# Retrospective Planning Permission ?



## pmrita (Jul 24, 2009)

We have viewed a property, the agent did not have of the "legal" documents for it. We looked on the Catastral website and note that the swimming pool is not mentioned. The property is about 5 years old, can this be easily made "legal"
Would this be expensive and would it take long time ? Can anyone suggest where I can read about current Planning Laws in Andalucia

Many thanks


----------



## xabiaxica (Jun 23, 2009)

pmrita said:


> We have viewed a property, the agent did not have of the "legal" documents for it. We looked on the Catastral website and note that the swimming pool is not mentioned. The property is about 5 years old, can this be easily made "legal"
> Would this be expensive and would it take long time ? Can anyone suggest where I can read about current Planning Laws in Andalucia
> 
> Many thanks


hi

I know of instances where retrospective planning permisson has been granted - & in the past that was often the way things were done - build now & pay a fine & apply for retrospective permission if you're caught

however things have been tightened up considerably & it doesn't always work that way now

you would need to go to the local planning office - there will be local planning regs, regardless of what the communidad or national laws say

IMO don't touch it with a bargepole - unless it's the house of your dreams & you are sure you'll never find another one like it - and it's at a giveaway price

even then I'd insist that all permissions were granted before I bought it (& paid for by the vendor)

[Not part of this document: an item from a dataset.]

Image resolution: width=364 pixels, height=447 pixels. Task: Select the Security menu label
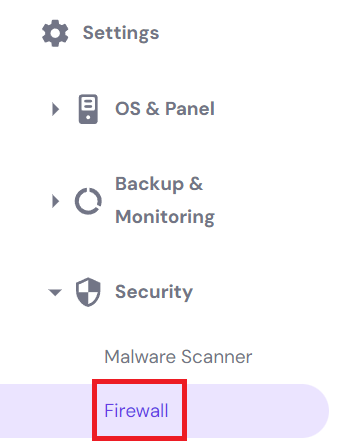[x=154, y=292]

in the current climate - there will be hundreds if not thousands more dream homes around - I'd keep looking


----------



## Alcalaina (Aug 6, 2010)

Don't even put a deposit down until everything is legalised! We were in a similar position when we bought ours, though it was an extra storey rather than a pool. 

Get an independent _abogado_ (one who has nothing whatever to do with the agent or vendor) and insist they register it before the sale can take place. 

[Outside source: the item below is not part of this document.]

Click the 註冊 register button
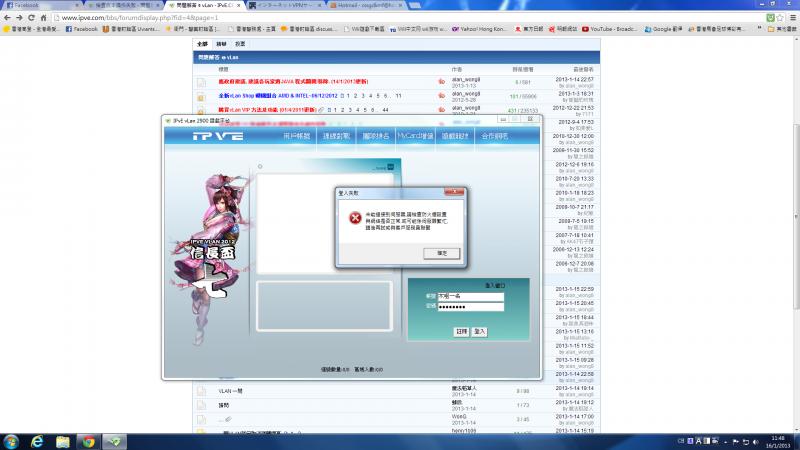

Nothing is straightforward with Andalusian property and you could save yourself a lot of hassle.


----------



## gus-lopez (Jan 4, 2010)

The pool would need an architects project before you can apply for planning. The estate agent should be insisting that it's all legalised before the sale. & anything else that isn't on the escritura like , pump house, pool bar, outside shower / toilet, carports, garages, etc. Evn walls around the pool not incorporated in the s/`pool project would need licence for small works in some areas.


----------



## Beachcomber (May 10, 2009)

Catastro and Property Registry records often do not coincide. Is the swimming pool mentioned in the nota simple? If so it should be possible to register it with Catastro otherwise being able to regularise the situation rather depends on the municipality in which the property is located and the particular property registrar responsible for registering properties in that area.

In any case this should all be done before you hand over any money.


----------



## JoCatalunya (Mar 16, 2011)

You do not say if the swimming pool is below ground or above. 

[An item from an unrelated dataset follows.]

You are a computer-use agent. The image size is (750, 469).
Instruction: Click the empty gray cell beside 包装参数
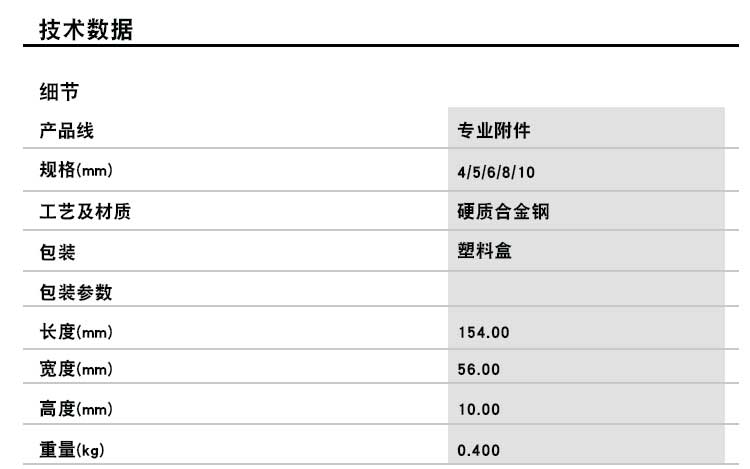pyautogui.click(x=585, y=292)
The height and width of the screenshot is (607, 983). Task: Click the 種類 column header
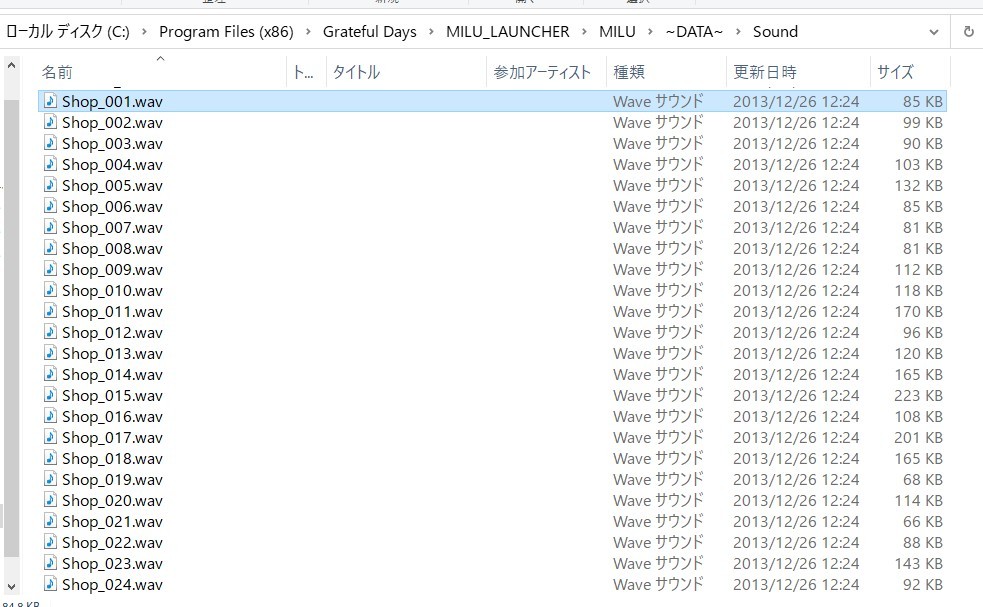coord(629,72)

In Catalunya it is possible to get permission more easily for an above ground pool by calling it a Balsa. If the pool could be classed as such it might make it easier, saying that. You will need an Engineers report, an Architects plan, and loads of patience and plenty of dosh to get it registered yourself. 
With this in mind I would suggest you discuss with the agent that the vendor registers the pool/balsa before you agree to buy. Do not be put off by the old, 'there are plenty more buyers in the sea,' there aren't and if they want to sell the house then they may just agree.
Otherwise you could get a gestor to make enquiries for you (again this will cost).


----------



## pmrita (Jul 24, 2009)

Thank for the replies.

We are trying to find out as much info as possible about the house before even thinking about being interested in it. The pool is a below ground pool. We do not have a copy of the Nota Simple.

Any ideas where I can find information regarding planning permission/ information in Iznajar


----------